[What is expected] Rewrite these records, changing each "GUI agent" to "screen helper" and leaving everything else the same.

[Material for this task]
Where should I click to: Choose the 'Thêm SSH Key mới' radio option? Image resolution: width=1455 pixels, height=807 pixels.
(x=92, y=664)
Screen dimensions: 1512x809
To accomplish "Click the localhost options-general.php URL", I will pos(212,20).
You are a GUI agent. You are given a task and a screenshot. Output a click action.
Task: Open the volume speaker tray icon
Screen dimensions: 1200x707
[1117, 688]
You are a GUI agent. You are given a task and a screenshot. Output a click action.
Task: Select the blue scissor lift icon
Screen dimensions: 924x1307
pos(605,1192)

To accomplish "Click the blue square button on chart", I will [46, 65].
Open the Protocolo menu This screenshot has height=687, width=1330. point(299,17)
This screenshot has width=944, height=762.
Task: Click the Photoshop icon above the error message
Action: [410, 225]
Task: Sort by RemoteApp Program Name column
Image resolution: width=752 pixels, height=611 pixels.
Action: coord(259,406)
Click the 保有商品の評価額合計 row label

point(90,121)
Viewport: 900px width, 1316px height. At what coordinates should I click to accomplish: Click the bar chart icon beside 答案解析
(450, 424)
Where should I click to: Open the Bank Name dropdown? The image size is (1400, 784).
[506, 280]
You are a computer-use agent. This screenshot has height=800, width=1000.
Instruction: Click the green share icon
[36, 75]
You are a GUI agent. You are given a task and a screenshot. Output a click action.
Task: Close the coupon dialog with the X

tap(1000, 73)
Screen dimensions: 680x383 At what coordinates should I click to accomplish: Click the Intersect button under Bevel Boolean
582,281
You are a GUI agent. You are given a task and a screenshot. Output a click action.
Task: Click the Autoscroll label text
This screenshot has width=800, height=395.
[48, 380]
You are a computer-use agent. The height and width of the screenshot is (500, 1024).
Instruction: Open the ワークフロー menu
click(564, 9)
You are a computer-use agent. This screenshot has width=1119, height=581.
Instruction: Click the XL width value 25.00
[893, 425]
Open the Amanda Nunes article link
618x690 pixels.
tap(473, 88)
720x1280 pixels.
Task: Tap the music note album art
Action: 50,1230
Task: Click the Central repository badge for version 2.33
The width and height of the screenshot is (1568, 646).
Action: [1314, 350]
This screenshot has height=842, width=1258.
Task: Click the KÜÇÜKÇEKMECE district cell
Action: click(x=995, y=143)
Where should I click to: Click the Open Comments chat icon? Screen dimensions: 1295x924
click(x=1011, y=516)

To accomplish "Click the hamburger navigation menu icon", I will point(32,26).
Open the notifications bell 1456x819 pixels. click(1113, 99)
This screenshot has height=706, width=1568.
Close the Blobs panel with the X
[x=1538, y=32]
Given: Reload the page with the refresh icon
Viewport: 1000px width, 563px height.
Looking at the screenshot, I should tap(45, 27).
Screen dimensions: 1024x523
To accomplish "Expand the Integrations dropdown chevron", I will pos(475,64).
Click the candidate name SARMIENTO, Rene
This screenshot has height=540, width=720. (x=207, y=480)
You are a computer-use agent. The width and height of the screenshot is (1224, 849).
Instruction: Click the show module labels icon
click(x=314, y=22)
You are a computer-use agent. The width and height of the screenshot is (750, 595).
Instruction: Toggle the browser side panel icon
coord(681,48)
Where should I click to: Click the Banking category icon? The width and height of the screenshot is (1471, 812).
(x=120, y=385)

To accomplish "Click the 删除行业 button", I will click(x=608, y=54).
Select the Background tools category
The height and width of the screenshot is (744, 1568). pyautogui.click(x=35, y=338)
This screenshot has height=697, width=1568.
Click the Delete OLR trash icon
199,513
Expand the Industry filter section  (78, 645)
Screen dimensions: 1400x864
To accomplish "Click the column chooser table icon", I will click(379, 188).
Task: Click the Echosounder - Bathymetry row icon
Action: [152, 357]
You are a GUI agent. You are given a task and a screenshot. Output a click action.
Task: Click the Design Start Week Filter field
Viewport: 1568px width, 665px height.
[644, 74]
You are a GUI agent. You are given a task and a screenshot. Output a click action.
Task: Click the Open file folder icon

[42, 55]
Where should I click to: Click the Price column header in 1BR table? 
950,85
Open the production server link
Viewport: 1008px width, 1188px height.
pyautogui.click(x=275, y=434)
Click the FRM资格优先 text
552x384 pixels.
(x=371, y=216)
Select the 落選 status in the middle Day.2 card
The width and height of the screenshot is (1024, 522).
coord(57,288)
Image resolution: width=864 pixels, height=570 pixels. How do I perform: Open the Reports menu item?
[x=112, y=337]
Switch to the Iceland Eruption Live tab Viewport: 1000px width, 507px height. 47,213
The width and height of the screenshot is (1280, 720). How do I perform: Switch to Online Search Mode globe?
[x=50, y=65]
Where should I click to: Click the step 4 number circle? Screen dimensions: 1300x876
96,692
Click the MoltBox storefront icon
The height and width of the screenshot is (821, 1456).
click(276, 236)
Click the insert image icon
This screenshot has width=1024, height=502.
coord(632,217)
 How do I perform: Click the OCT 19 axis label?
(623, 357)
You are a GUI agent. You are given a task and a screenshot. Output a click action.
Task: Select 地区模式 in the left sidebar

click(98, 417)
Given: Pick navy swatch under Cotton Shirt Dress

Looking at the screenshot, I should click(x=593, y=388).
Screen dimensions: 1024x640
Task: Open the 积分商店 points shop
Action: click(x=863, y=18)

[Completed exercise]
Where should I click to: Choose the 'Thêm SSH Key mới' radio option? Image resolution: width=1455 pixels, height=807 pixels.
(x=92, y=664)
Screen dimensions: 1512x809
To accomplish "Click the localhost options-general.php URL", I will pos(212,20).
You are a screen helper. You are given a task and a screenshot. Output a click action.
Task: Open the volume speaker tray icon
Screen dimensions: 1200x707
[1117, 688]
You are a screen helper. You are given a task and a screenshot. Output a click action.
Task: Select the blue scissor lift icon
Screen dimensions: 924x1307
pos(605,1192)

To accomplish "Click the blue square button on chart", I will [46, 65].
Open the Protocolo menu This screenshot has height=687, width=1330. point(299,17)
This screenshot has width=944, height=762.
Task: Click the Photoshop icon above the error message
Action: [410, 225]
Task: Sort by RemoteApp Program Name column
Image resolution: width=752 pixels, height=611 pixels.
Action: coord(259,406)
Click the 保有商品の評価額合計 row label

point(90,121)
Viewport: 900px width, 1316px height. At what coordinates should I click to accomplish: Click the bar chart icon beside 答案解析
(450, 424)
Where should I click to: Open the Bank Name dropdown? The image size is (1400, 784).
[506, 280]
You are a computer-use agent. This screenshot has height=800, width=1000.
Instruction: Click the green share icon
[36, 75]
You are a screen helper. You are given a task and a screenshot. Output a click action.
Task: Close the coupon dialog with the X

tap(1000, 73)
Screen dimensions: 680x383 At what coordinates should I click to accomplish: Click the Intersect button under Bevel Boolean
582,281
You are a screen helper. You are given a task and a screenshot. Output a click action.
Task: Click the Autoscroll label text
This screenshot has width=800, height=395.
[48, 380]
You are a computer-use agent. The height and width of the screenshot is (500, 1024).
Instruction: Open the ワークフロー menu
click(564, 9)
You are a computer-use agent. This screenshot has width=1119, height=581.
Instruction: Click the XL width value 25.00
[893, 425]
Open the Amanda Nunes article link
618x690 pixels.
tap(473, 88)
720x1280 pixels.
Task: Tap the music note album art
Action: 50,1230
Task: Click the Central repository badge for version 2.33
The width and height of the screenshot is (1568, 646).
Action: [1314, 350]
This screenshot has height=842, width=1258.
Task: Click the KÜÇÜKÇEKMECE district cell
Action: click(x=995, y=143)
Where should I click to: Click the Open Comments chat icon? Screen dimensions: 1295x924
click(x=1011, y=516)

To accomplish "Click the hamburger navigation menu icon", I will point(32,26).
Open the notifications bell 1456x819 pixels. click(1113, 99)
This screenshot has height=706, width=1568.
Close the Blobs panel with the X
[x=1538, y=32]
Given: Reload the page with the refresh icon
Viewport: 1000px width, 563px height.
Looking at the screenshot, I should tap(45, 27).
Screen dimensions: 1024x523
To accomplish "Expand the Integrations dropdown chevron", I will pos(475,64).
Click the candidate name SARMIENTO, Rene
This screenshot has height=540, width=720. (x=207, y=480)
You are a computer-use agent. The width and height of the screenshot is (1224, 849).
Instruction: Click the show module labels icon
click(x=314, y=22)
You are a computer-use agent. The width and height of the screenshot is (750, 595).
Instruction: Toggle the browser side panel icon
coord(681,48)
Where should I click to: Click the Banking category icon? The width and height of the screenshot is (1471, 812).
(x=120, y=385)

To accomplish "Click the 删除行业 button", I will click(x=608, y=54).
Select the Background tools category
The height and width of the screenshot is (744, 1568). pyautogui.click(x=35, y=338)
This screenshot has height=697, width=1568.
Click the Delete OLR trash icon
199,513
Expand the Industry filter section  (78, 645)
Screen dimensions: 1400x864
To accomplish "Click the column chooser table icon", I will click(379, 188).
Task: Click the Echosounder - Bathymetry row icon
Action: [152, 357]
You are a screen helper. You are given a task and a screenshot. Output a click action.
Task: Click the Design Start Week Filter field
Viewport: 1568px width, 665px height.
[644, 74]
You are a screen helper. You are given a task and a screenshot. Output a click action.
Task: Click the Open file folder icon

[42, 55]
Where should I click to: Click the Price column header in 1BR table? 
950,85
Open the production server link
Viewport: 1008px width, 1188px height.
pyautogui.click(x=275, y=434)
Click the FRM资格优先 text
552x384 pixels.
(x=371, y=216)
Select the 落選 status in the middle Day.2 card
The width and height of the screenshot is (1024, 522).
coord(57,288)
Image resolution: width=864 pixels, height=570 pixels. How do I perform: Open the Reports menu item?
[x=112, y=337]
Switch to the Iceland Eruption Live tab Viewport: 1000px width, 507px height. 47,213
The width and height of the screenshot is (1280, 720). How do I perform: Switch to Online Search Mode globe?
[x=50, y=65]
Where should I click to: Click the step 4 number circle? Screen dimensions: 1300x876
96,692
Click the MoltBox storefront icon
The height and width of the screenshot is (821, 1456).
click(276, 236)
Click the insert image icon
This screenshot has width=1024, height=502.
coord(632,217)
 How do I perform: Click the OCT 19 axis label?
(623, 357)
You are a screen helper. You are given a task and a screenshot. Output a click action.
Task: Select 地区模式 in the left sidebar

click(98, 417)
Given: Pick navy swatch under Cotton Shirt Dress

Looking at the screenshot, I should click(x=593, y=388).
Screen dimensions: 1024x640
Task: Open the 积分商店 points shop
Action: click(x=863, y=18)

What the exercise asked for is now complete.